Are U.S. Treasury Bill Redemptions Taxable?
- Negotiable Treasury securities fall into three main categories: Treasury bonds, notes and T-bills. The T-bill is a short-term security that the Treasury Department issues with maturities of 13, 26 and 52 weeks. When the bonds mature, you redeem them. Financial institutions mainly purchase T-bills, but you may purchase them through a broker or by opening an account with the TreasuryDirect website.
- The Treasury Department sells T-bills at auction with the purchase price set at a discount off the face value. The discount is in increments of $100. For example, you might buy a 52-week $10,000 T-bill for 9,700. When you redeem the T-bill at maturity, you receive the face value. The difference is the interest you earn. In this example, the interest is $300, which works out to a 3.09 percent annual yield on the money you invested.
- As T-bills are negotiable securities, they trade on the secondary bond market. If you purchase a T-bill on the secondary market and hold it until maturity, it is possible to realize a capital gain or loss, as the market price may be different from the issue price of the bond. For example, you may buy a 52-week T-bill with an issue price of $9,700 and a face value of $10,000 on the secondary market 26 weeks before it matures for $9,800. You will get $10,000 when you redeem the bond is redeemed -- an increase of $200. As half of the T-bill's lifespan elapsed before you purchased it, your interest earnings are $150 with the remaining $50 as a capital gain.

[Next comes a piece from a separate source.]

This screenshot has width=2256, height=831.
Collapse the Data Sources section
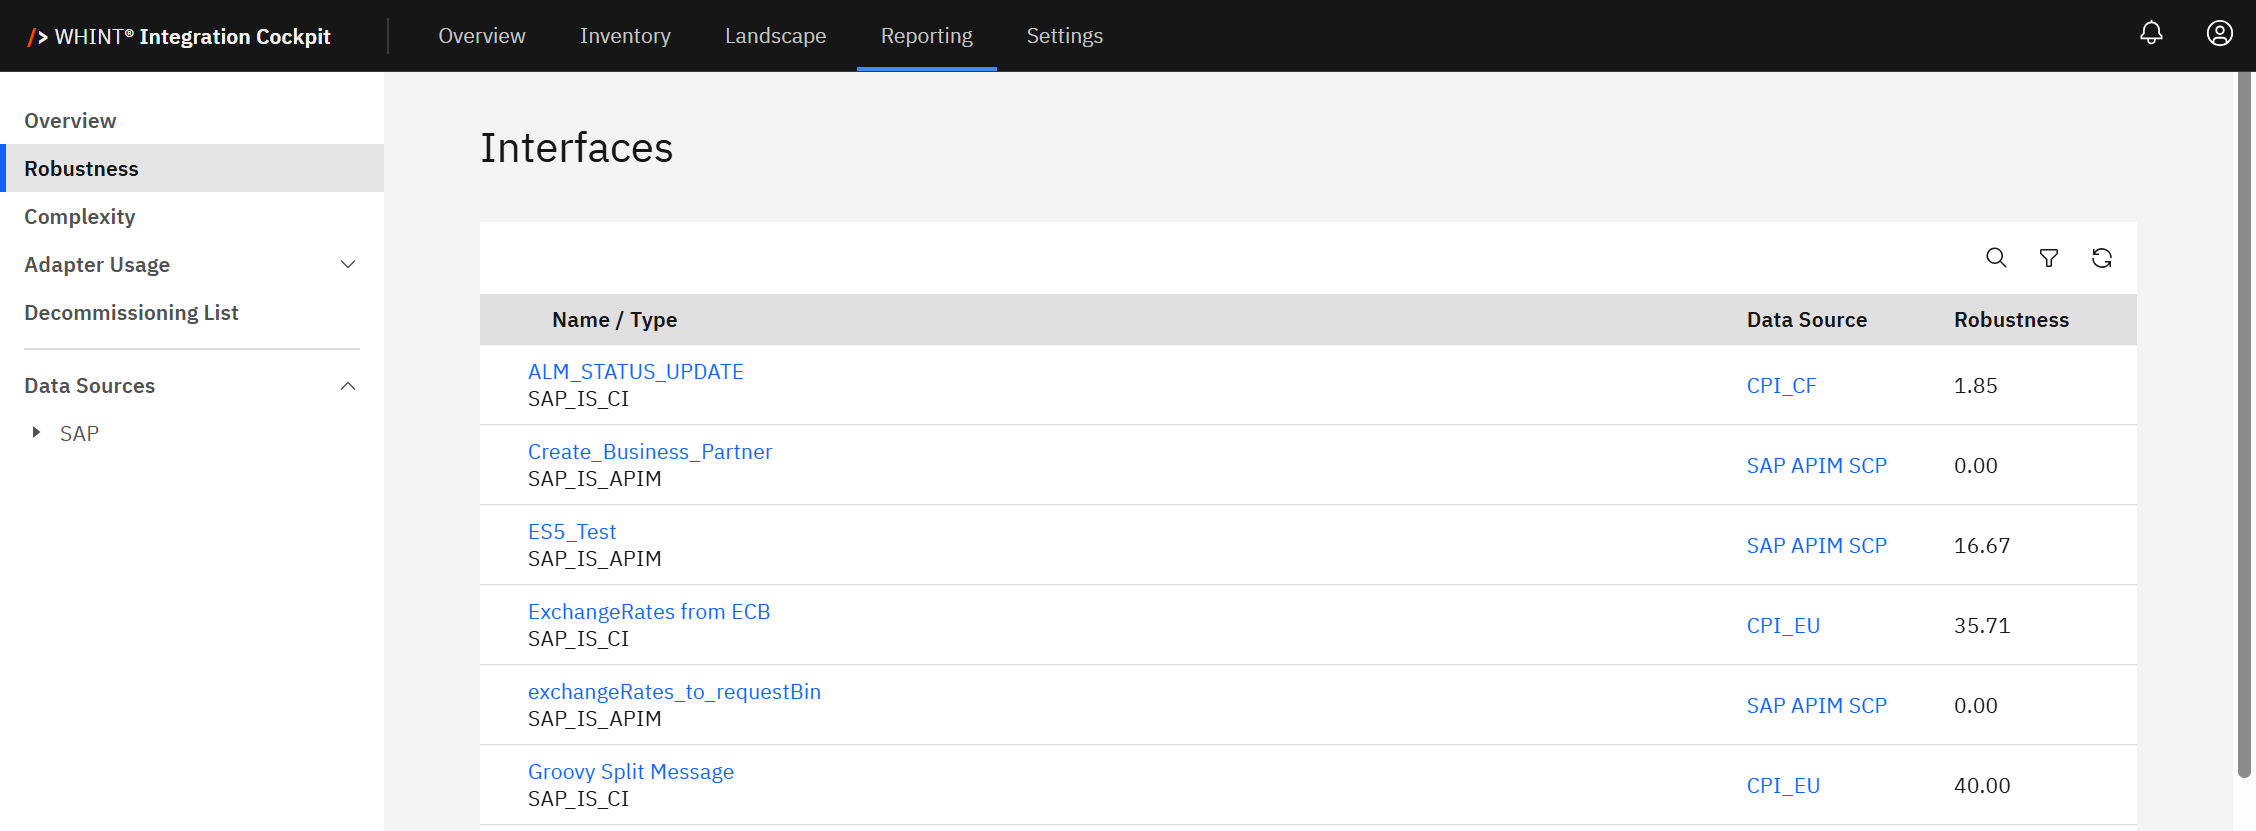pyautogui.click(x=348, y=386)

- T-bills are not subject to state or local taxes. However, you do have to pay federal income taxes on interest earnings and on any capital gains you realize. The Internal Revenue Service considers the interest on a T-bill as ordinary income and taxes it at the same rates as other earned income, such as wages. Any capital gain you realize is taxable as such. However, a capital gain on a T-bill will always be a short-term capital gain as the longest maturity, 52 weeks, is less than the holding time required to qualify for long-term capital gains tax rates.